Au bout de plusieurs minutes à ce rythme, je ralentis, alerté par des voix plus loin.
- Il est où ce pleurnichard ?
- J'ai cru le voir partir par là tout à l'heure.
- Le patron abuse... J'en ai vraiment marre !
- La ferme ! Plus vite on trouve ce Pokémon plus vite on rentre et le chef sera content comme ça... J'ai pas envie de revoir son couteau... Comme Steeve quand il s'est trompé dans les comptes la dernière fois...
En disant cela, je les vois frémir. Je dois vraiment faire vite et être très discret, si je ne veux pas que ce soit moi qui vois ce couteau de très près...
Ils se dirigent tous deux dans la direction qu'a montrée l'un d'eux à pas bruyants ; voilà au moins quelque chose qui me rassure : je n'aurais aucun mal à les localiser dans la forêt avec tout le bruit qu'ils font.
Au lieu de leur emboîter le pas, j'attends quelques minutes avant de continuer tout droit, pour pouvoir me rabattre plus tard et ainsi ne pas leur tomber dessus par inadvertance.
Les arbres sont de plus en plus touffus et la lumière de la lune filtre de moins en moins à travers leur feuillage, rendant difficile mon avancée.
Je suis tellement concentré sur mes pas que je n'ai pas remarqué le brusque silence. Cette réalité me frappe soudain : je n'entends plus les pas des deux hommes, le seul bruit aux alentours est celui du vent faisant craquer les branches. Je m'accroupis et avance en essayant de me camoufler : je ne veux pas faire de mauvaise rencontre.
- Chuut ! Tu vas lui faire peur !
C'est la voix d'un des deux brigands...
CRAC
- Osselaaaaaaaaaaaiiiiiiiiit !
- Et bien bravo, tu lui as fait peur ! Cours idiot, ne le laisse pas partir !
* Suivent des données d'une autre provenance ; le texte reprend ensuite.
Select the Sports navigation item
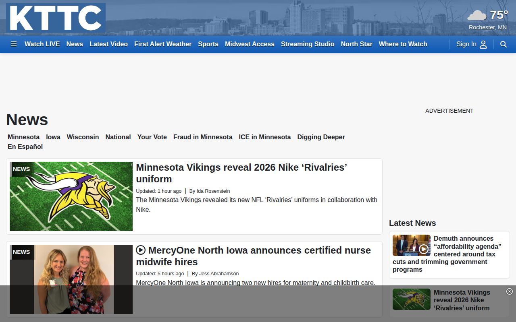Screen dimensions: 516x322 point(208,44)
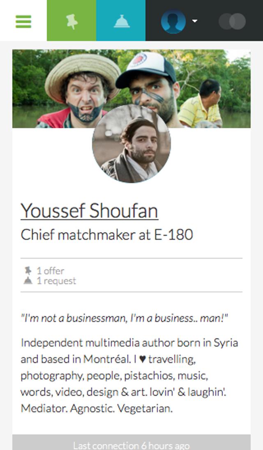Click the pushpin offers icon in green tab
The width and height of the screenshot is (263, 450).
coord(72,21)
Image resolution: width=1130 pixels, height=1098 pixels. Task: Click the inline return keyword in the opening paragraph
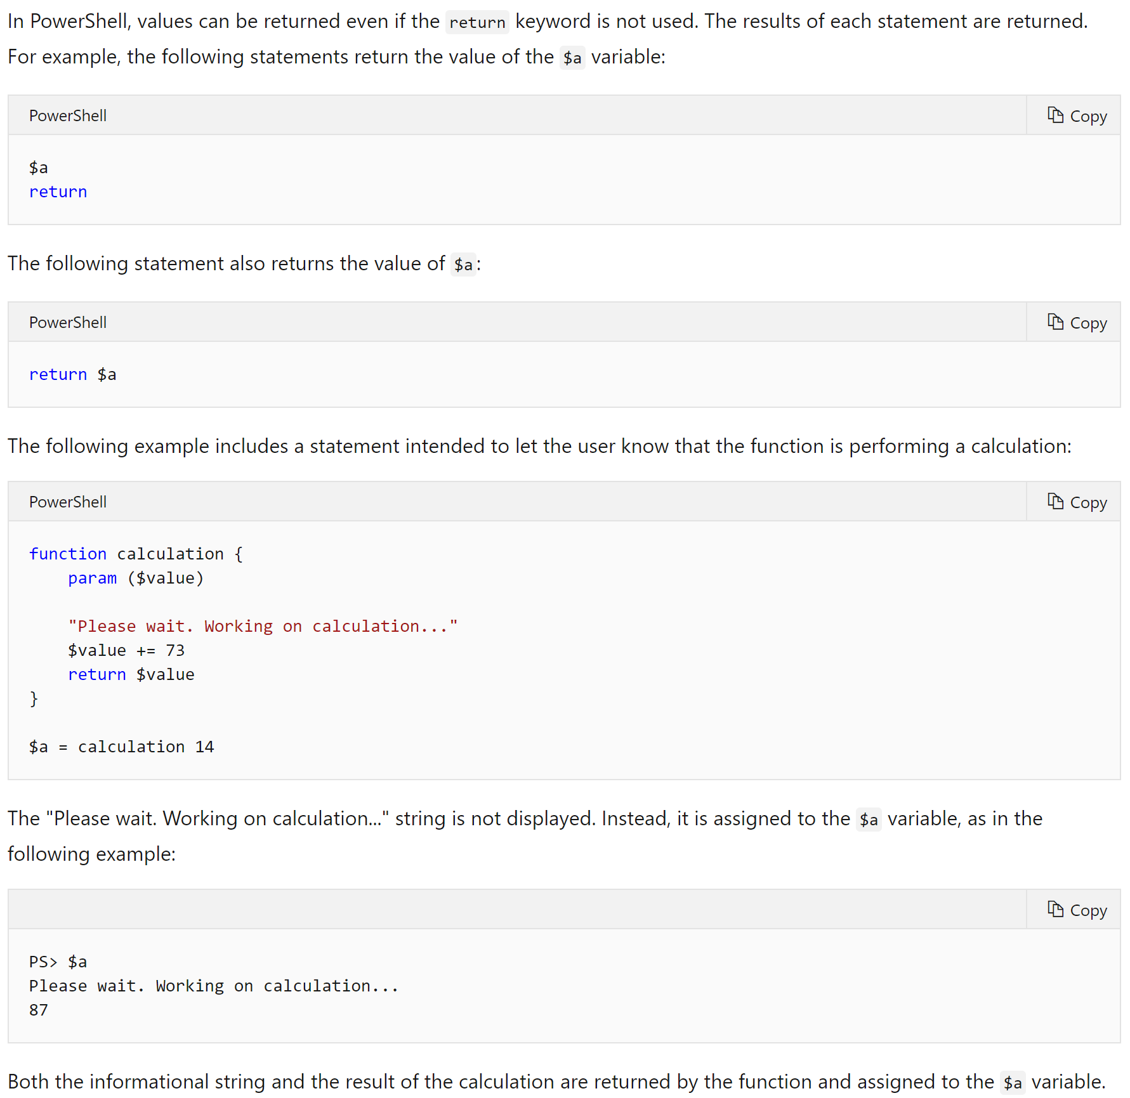pyautogui.click(x=477, y=22)
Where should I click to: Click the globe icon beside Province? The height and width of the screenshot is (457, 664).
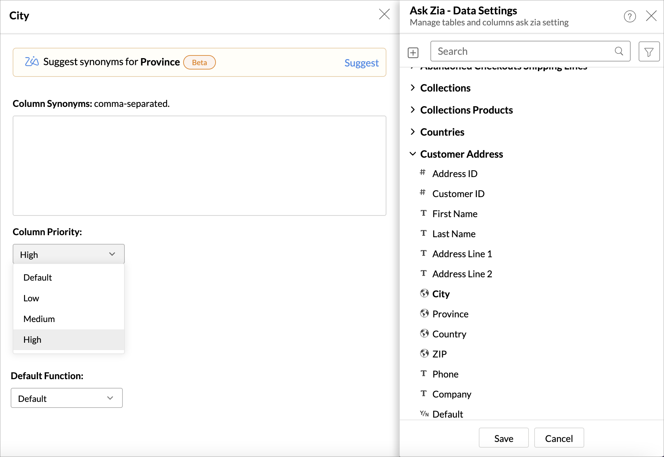coord(424,313)
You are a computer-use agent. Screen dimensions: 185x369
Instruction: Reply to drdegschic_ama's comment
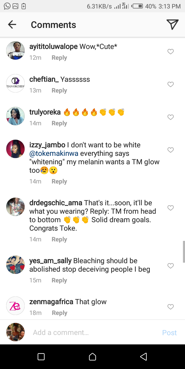pos(59,239)
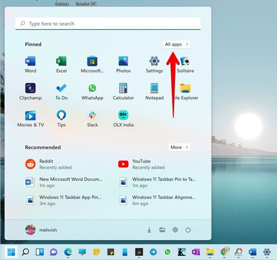Open the OLX India app
This screenshot has height=260, width=277.
123,119
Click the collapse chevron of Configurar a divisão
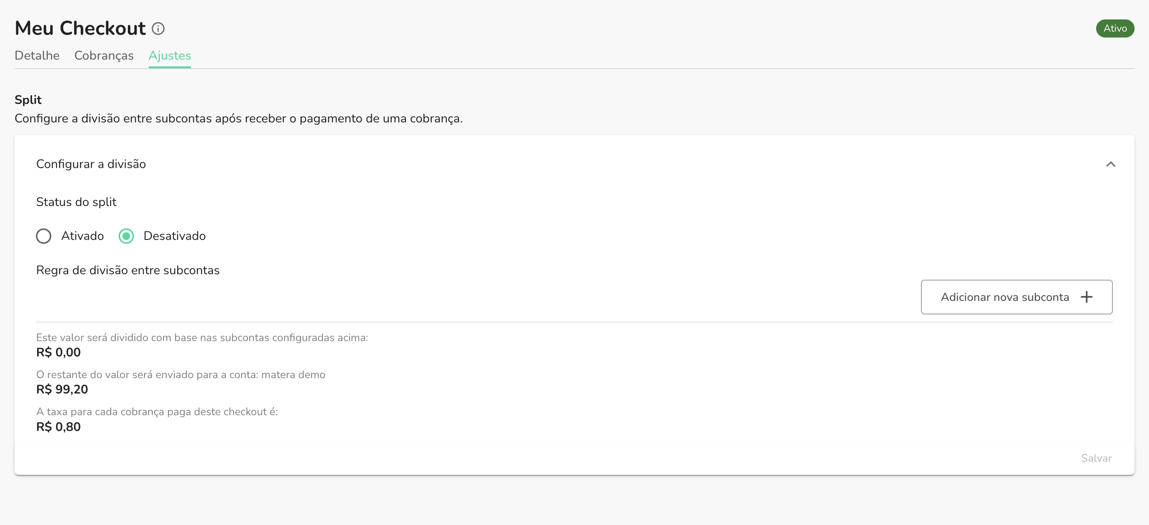Screen dimensions: 1149x525 click(1111, 164)
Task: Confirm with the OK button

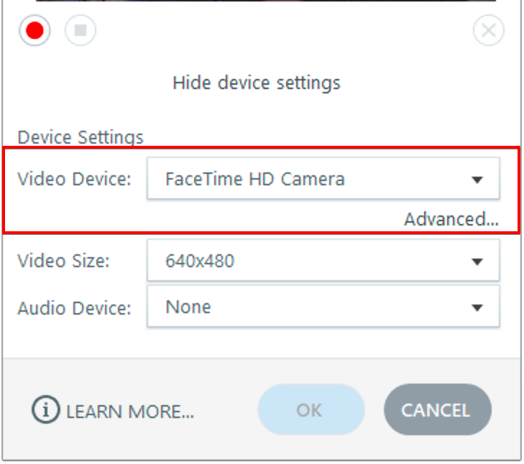Action: pos(310,410)
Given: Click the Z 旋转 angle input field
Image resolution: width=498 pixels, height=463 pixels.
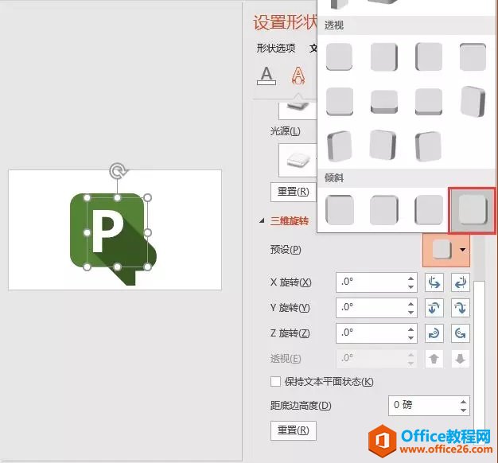Looking at the screenshot, I should pyautogui.click(x=370, y=333).
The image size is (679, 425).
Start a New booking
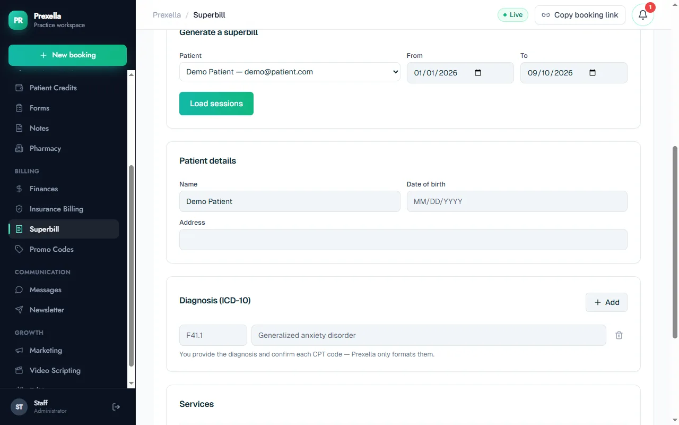67,55
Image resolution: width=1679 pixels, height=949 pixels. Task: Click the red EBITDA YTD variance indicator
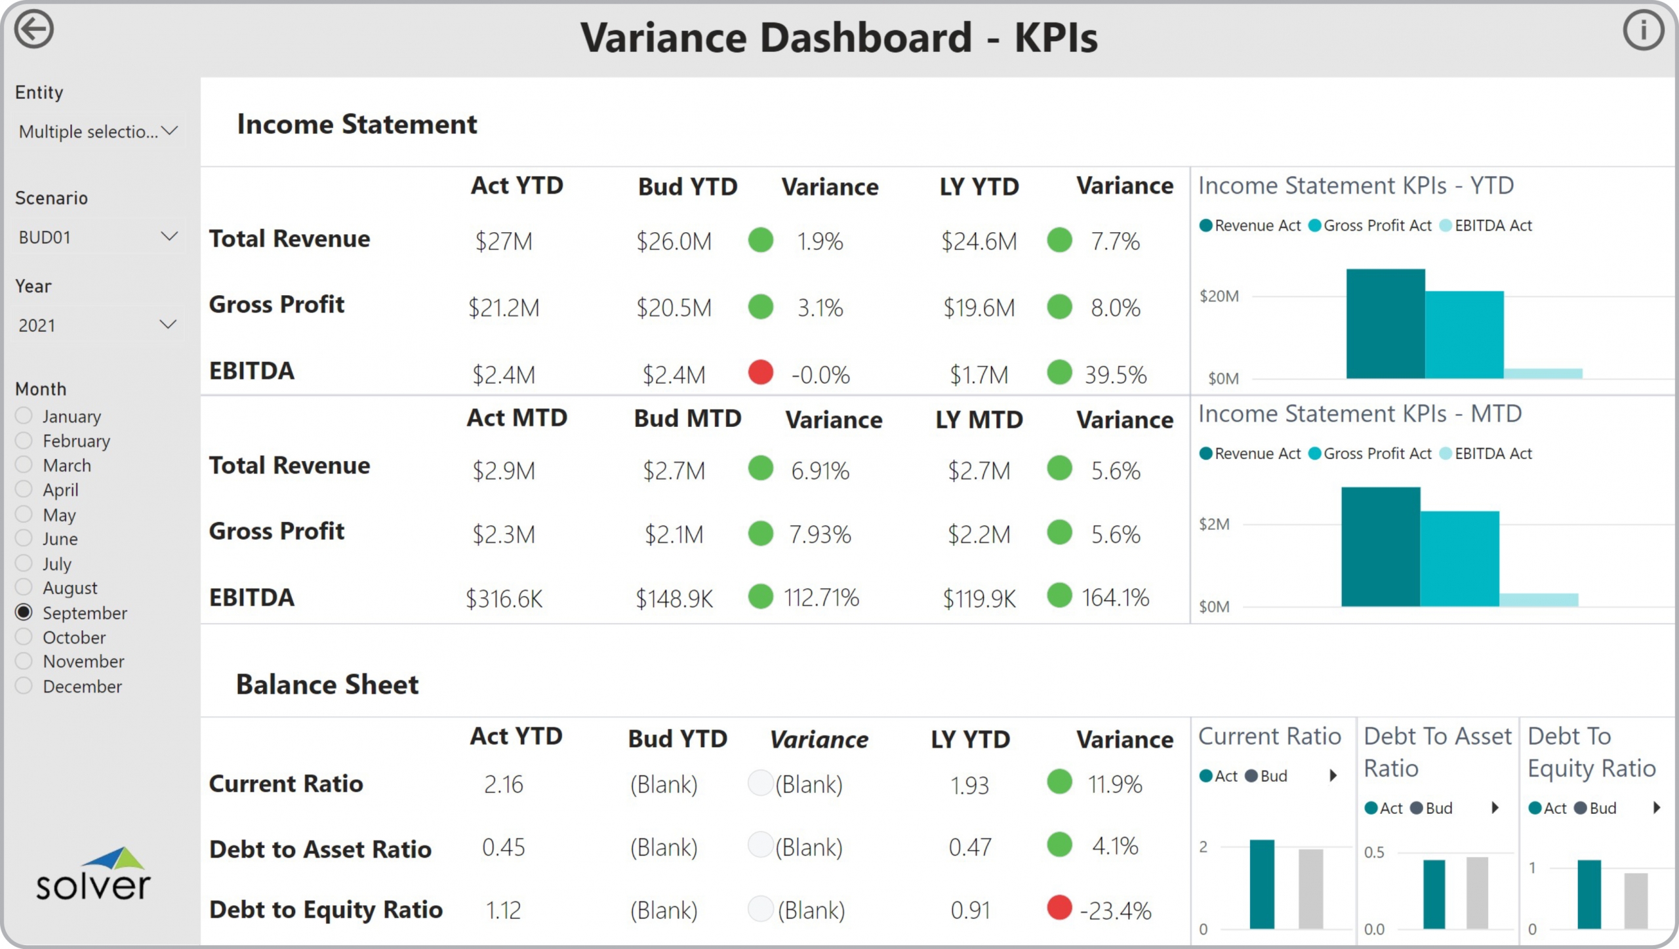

Je n'ai rien vu de ce qu'il s'est passé, mais ils ne sont pas bien loin de moi. Je me tasse dans un buisson, les genoux contre ma poitrine.
- On n'y voit rien ! On aurait dû prendre une lampe torche !
Les voix se rapprochent encore plus. Je sens un courant d'air près de moi et je tends le bras ; juste à temps ! Le courant d'air était provoqué par la course d'Osselait. Je l'attrape et le gratte derrière les oreilles.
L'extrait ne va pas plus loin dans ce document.